Tuesday, June 25, 2024

U.S. Corporate directors' obligation to balance risk-taking and profits is complex in ordinary circumstances. But the issue is even more dynamic in the context of the China-U.S. power rivalry—directly intersecting with national security, the re-evaluation of corporate purpose, and enhanced oversight obligations particularly for mission critical corporate functions. This Article addresses the need for corporate directors to consider national security a "mission critical" issue under the expanded Caremark doctrine developed over the last several years in Delaware courts. Given the importance of large and strategic corporations to the pillars of hegemonic power, the national security corporate governance interface will constitute an increasingly significant issue going forward. The Article opines that the emerging China-U.S. dynamic potentially militates in favor of finding national security as a core critical mission for two reasons.

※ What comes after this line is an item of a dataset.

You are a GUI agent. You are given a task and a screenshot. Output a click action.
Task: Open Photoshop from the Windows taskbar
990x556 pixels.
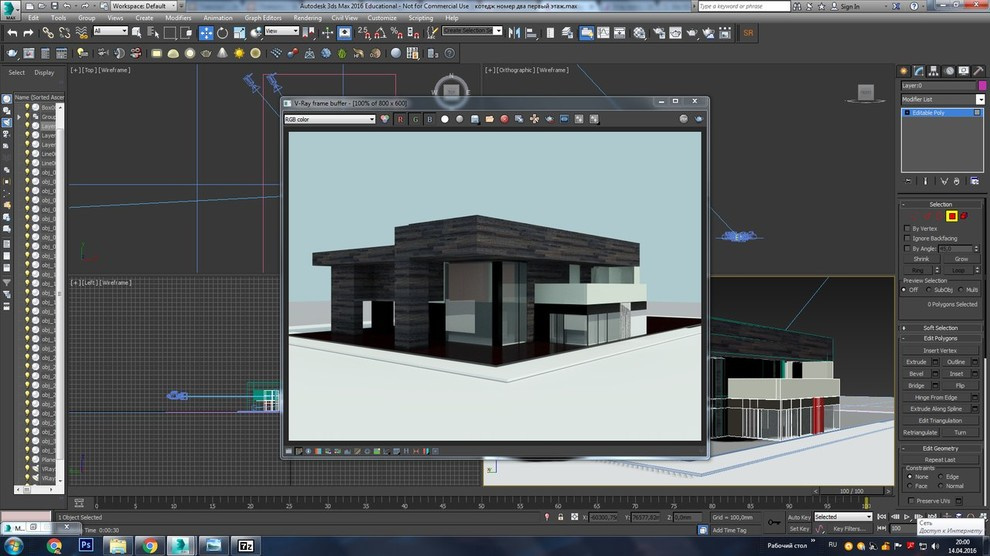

First, mission critical can be understood as conduct that raises the specter of enforcement, fines, and penalties; endangering U.S. security clearly risks Federal prosecution to trigger mission critical status. Two, the trend towards embracing enhanced-shareholder value governance and ESG similarly militates in favor of finding national security as a "mission critical" function as both the long-term profitability of the corporation as well as U.S. notions of "rights and values" may be at risk should China ultimately prevail in shaping global governance. Furthermore, director oversight is now firmly entrenched as a violation of the duty of loyalty—particularly for "mission critical" functions and therefore not protected by the business judgment rule or entitled to indemnification. Accordingly, Caremark oversight liability grounded on the failure of the board to monitor risks to U.S. national security conceptualized as mission critical may significantly impact corporate decision-making and the China-U.S. rivalry.